Saved entries
^^^^

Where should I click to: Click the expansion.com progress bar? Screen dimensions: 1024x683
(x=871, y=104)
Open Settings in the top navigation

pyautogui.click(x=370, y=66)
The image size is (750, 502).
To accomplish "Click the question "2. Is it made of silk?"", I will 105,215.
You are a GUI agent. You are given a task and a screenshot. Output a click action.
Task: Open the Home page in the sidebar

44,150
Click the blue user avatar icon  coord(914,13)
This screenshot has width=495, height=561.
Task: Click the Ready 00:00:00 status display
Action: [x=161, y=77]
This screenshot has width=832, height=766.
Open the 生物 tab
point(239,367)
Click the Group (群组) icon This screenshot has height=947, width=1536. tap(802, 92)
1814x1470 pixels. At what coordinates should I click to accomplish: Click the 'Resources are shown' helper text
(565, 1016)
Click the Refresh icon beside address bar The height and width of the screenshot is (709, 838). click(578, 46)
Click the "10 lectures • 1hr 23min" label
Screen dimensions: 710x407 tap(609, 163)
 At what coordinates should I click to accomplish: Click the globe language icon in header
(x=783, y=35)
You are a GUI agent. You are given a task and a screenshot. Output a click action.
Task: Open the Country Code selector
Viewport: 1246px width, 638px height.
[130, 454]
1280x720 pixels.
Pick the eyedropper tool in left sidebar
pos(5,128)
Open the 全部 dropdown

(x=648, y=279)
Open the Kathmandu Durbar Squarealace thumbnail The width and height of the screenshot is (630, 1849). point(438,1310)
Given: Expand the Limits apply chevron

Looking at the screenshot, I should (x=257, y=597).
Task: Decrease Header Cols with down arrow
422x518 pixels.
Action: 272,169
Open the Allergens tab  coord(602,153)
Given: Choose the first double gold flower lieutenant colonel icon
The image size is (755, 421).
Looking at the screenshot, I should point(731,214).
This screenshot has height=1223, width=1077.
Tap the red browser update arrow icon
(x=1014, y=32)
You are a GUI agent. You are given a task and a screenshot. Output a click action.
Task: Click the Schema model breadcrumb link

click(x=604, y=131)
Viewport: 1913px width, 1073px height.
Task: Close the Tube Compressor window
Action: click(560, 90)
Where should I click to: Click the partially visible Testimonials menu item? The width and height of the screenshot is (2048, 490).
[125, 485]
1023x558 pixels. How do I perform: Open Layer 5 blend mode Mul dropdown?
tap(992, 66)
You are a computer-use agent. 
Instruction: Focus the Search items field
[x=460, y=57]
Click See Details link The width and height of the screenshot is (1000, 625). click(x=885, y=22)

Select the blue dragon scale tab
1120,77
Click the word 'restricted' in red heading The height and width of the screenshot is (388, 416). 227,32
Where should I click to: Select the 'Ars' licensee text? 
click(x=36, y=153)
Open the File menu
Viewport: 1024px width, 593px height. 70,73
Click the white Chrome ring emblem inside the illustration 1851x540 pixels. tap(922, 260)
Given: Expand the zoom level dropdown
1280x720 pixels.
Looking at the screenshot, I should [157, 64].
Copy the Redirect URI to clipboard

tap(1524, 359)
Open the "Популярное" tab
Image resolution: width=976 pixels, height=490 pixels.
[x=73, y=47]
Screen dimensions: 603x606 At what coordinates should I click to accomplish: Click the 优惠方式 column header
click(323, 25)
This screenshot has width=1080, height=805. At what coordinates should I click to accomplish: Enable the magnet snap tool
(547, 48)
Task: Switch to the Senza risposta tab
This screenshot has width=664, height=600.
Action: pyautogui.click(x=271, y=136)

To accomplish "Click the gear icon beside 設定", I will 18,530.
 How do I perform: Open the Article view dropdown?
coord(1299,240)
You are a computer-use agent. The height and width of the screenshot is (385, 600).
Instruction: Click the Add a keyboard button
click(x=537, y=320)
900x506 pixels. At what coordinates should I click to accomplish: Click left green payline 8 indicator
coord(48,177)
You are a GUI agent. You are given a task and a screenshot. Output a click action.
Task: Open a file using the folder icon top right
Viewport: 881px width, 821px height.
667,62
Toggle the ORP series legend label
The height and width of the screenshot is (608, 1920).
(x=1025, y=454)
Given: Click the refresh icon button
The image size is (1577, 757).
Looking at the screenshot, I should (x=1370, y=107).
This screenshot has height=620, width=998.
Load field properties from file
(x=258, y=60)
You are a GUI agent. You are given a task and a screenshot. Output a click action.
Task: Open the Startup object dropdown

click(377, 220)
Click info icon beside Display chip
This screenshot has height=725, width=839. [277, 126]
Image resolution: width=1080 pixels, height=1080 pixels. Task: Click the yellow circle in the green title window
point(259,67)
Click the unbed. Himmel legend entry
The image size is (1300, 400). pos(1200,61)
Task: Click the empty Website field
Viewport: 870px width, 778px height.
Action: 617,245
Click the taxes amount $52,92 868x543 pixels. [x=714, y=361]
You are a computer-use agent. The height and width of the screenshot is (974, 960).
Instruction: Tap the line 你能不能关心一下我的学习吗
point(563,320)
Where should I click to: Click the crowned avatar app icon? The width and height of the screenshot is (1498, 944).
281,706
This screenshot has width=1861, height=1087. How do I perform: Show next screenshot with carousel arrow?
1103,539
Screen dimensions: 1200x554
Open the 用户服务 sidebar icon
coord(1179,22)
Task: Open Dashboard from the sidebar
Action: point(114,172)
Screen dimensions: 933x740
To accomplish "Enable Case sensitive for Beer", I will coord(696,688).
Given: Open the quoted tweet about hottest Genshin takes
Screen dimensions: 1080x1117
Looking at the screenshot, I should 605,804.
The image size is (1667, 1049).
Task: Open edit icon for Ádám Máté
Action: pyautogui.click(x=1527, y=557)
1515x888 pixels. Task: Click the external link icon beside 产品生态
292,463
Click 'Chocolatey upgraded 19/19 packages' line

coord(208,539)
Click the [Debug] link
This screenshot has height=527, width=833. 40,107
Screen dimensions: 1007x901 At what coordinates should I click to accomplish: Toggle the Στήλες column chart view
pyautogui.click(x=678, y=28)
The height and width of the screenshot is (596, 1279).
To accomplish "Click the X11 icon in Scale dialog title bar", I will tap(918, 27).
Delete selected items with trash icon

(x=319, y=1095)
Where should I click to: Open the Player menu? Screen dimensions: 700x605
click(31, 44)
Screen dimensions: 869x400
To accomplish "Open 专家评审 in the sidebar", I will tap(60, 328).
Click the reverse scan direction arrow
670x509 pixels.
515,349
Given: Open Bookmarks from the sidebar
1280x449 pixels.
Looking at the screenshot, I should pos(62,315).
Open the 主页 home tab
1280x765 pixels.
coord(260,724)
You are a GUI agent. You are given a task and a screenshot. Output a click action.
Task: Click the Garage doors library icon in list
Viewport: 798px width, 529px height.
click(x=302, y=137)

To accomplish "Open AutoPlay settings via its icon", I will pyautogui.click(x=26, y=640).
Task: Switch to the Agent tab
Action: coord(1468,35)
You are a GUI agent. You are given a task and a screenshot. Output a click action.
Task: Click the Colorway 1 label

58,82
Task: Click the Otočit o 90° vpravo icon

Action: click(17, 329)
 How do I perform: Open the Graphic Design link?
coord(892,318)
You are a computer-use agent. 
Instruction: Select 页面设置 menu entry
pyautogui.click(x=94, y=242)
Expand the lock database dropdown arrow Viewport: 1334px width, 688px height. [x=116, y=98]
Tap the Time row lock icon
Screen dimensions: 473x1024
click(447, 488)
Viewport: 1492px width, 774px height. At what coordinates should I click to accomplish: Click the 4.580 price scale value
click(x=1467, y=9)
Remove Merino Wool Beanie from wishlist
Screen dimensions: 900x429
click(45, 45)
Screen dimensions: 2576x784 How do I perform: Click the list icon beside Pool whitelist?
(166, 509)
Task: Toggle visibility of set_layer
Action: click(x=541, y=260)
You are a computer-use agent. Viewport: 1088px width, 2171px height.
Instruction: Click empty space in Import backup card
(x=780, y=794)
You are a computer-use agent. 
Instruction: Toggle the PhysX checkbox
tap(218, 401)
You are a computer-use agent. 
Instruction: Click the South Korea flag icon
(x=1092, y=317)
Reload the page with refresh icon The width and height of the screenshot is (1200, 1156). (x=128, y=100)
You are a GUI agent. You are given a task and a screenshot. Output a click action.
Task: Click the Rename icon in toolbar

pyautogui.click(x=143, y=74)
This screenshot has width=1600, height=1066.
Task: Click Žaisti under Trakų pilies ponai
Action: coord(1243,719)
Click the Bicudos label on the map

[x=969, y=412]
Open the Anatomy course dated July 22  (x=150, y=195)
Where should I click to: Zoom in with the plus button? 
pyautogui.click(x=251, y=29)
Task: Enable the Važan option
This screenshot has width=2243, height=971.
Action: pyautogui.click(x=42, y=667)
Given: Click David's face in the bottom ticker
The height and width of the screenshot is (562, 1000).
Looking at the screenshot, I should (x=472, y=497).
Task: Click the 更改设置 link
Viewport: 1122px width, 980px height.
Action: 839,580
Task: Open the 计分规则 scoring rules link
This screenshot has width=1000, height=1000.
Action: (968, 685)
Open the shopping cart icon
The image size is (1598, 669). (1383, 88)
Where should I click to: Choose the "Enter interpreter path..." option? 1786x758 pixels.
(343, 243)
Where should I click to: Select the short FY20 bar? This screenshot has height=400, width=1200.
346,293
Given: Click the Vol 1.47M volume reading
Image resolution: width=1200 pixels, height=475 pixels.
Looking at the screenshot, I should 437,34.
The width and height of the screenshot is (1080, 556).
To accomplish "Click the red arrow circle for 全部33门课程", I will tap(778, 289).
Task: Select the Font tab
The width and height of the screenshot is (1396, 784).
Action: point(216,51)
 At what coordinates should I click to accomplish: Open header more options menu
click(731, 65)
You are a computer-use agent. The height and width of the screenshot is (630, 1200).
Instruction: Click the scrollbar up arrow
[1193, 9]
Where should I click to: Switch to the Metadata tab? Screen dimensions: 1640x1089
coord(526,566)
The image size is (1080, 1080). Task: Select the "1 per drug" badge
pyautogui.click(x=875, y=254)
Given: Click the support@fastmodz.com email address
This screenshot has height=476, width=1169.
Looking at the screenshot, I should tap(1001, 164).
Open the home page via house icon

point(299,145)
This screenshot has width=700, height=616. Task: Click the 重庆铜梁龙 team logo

^^^^

> **DIRECTIONS FOR THIS TASK**
Reproduce exactly the section above that begins at the line containing "900x506 pixels. At" and ends at the line containing "Task: Open a", leaving out all other lines.

> **RESULT OF THIS EXERCISE**
900x506 pixels. At what coordinates should I click to accomplish: Click left green payline 8 indicator
coord(48,177)
You are a GUI agent. You are given a task and a screenshot. Output a click action.
Task: Open a file using the folder icon top right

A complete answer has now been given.